• Work request:
Please copy, word for word, the portion of the article on U.S. recognition of the Baltic republics that runs between "White House patience" and "to move first.", inclusive.

• Text section:
···

Formal U.S. ties declared with the Baltic republics Bush had awaited sign from Gorbachev


President Bush announced yesterday as expected that the United States will establish diplomatic relations with the Baltic republics, saying he was now satisfied that Soviet President Mikhail S. Gorbachev will accede to their new status.

Mr. Bush told reporters that he will dispatch a State Department emissary to assist the three Baltic nations -- Estonia, Latvia and Lithuania -- in a process he described as "irrevocable."

The president had delayed his long-awaited announcement until yesterday at the request of Mr. Gorbachev, whom the White House had been strongly urging to endorse the Baltic states' independence before the United States acted.

Although the Soviet government still has not acted to recognize the Baltics, Mr. Gorbachev's comments in a television interview Sunday, in which he said he recognized their right to self-determination, were interpreted by Mr. Bush as a signal "in the right direction."

"I'm pleased that, at least, there seems to be some recognition coming out of the center now that this is a proper move," the president said.

Hungary also recognized the Baltics yesterday as its parliament unanimously voted to restore diplomatic ties with the three republics after a break of more than four decades, the Associated Press reported.

Members rose after the vote in Budapest to applaud Lithuanian President Vytautas Landsbergis and the three Baltic republics' foreignministers, who were in attendance in the visitors' gallery, smiling and waving.

Mr. Landsbergis told reporters that resumption of ties with Washington "will mean the complete and greatest possible protection against every possible new aggression."

Mr. Bush, in his last news conference of what has been a relatively hectic four-week vacation here, stressed that his support for Baltic sovereignty should not be seen as a precedent to be applied to other Soviet republics that have also declared their independence from the union.

Instead, he praised Mr. Gorbachev's new plan, unveiled yesterday before the Congress of People's Deputies, for a loose confederation of re publics that would allow them greater autonomy while preserving some form of a central government.

"This is a watershed in Soviet political thinking," Mr. Bush said. "The U.S. strongly supports these efforts."

He emphasized the U.S. desire to retain in the Soviet Union "a strong partner, a convincing partner to deal with" on issues such as arms control and the Middle East, and he questioned whether that could be achieved with a "bunch of partners" if all the republics were to strike out on their own.

But the Baltics, he said, "are quite different."

Domestic pressure for diplomatic recognition of the three states, whose forcible incorporation into the Soviet Union in a 1940 deal with Nazi Germany was never recognized by the United States, escalated dramatically 10 days ago as other nations rushed to accord the Baltics full independent status in the wake of the failed Soviet coup. More than 30 nations have now done so.

But Mr. Bush and his aides maintained that this could best be achieved if the Soviets were cooperating, and they said they didn't want to undermine Mr. Gorbachev's tenuous authority by endorsing the Baltics' sovereignty before Mr. Gorbachev acted to free them.

White House patience was already waning last Tuesday, when Mr. Bush sent Mr. Gorbachev a cable telling him that the U.S. announcement would come Friday and urging him to move first.

···

• The data:
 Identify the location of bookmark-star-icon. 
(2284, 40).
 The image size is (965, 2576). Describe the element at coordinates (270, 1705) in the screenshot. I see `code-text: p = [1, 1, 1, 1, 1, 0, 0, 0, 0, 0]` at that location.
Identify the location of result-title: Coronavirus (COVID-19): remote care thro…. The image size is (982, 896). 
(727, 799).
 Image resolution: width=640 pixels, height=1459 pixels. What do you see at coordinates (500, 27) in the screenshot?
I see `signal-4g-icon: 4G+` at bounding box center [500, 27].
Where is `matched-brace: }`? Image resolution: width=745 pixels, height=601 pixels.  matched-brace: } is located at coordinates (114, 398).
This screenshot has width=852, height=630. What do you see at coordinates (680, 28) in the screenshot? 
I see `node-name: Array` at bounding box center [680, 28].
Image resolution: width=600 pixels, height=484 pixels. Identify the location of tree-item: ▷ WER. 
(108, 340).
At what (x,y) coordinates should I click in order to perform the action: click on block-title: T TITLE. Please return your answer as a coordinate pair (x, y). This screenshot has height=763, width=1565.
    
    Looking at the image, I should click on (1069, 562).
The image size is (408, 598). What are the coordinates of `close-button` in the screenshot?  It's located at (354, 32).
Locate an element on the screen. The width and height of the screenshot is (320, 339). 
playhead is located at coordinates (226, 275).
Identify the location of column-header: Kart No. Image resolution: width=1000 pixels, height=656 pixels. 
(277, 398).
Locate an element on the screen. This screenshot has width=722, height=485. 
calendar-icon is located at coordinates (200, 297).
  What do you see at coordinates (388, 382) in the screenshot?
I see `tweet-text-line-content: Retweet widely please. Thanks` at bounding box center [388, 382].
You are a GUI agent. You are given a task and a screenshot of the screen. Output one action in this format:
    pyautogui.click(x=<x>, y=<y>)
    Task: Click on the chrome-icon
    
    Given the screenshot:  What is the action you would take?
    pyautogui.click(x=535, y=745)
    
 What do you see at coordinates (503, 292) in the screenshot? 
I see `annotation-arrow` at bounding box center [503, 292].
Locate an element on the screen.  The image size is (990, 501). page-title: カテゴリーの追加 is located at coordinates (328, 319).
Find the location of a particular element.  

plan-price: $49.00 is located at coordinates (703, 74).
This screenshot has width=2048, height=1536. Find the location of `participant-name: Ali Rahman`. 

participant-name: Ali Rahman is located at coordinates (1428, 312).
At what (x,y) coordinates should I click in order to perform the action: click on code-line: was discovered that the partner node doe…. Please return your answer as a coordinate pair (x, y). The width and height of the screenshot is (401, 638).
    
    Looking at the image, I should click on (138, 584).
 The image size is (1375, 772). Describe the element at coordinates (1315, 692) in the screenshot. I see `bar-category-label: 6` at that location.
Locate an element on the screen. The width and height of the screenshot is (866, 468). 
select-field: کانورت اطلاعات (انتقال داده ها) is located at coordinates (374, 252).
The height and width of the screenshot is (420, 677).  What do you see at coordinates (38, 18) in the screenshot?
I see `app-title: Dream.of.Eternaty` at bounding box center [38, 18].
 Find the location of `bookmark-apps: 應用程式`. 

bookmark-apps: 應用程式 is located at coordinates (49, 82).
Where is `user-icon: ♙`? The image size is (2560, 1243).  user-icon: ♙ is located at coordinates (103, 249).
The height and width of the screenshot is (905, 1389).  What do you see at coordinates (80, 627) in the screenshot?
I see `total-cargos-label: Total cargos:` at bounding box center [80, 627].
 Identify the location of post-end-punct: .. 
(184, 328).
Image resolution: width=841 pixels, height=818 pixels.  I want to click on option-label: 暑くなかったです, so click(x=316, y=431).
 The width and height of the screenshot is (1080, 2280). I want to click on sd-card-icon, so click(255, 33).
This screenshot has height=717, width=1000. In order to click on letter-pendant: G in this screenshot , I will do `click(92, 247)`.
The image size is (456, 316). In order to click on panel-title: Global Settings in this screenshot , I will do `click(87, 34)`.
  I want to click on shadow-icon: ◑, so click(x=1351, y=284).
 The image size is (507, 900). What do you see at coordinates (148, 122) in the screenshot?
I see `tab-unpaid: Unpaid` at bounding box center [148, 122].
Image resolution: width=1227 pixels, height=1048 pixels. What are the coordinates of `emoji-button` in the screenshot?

···

• Expected answer:
White House patience was already waning last Tuesday, when Mr. Bush sent Mr. Gorbachev a cable telling him that the U.S. announcement would come Friday and urging him to move first.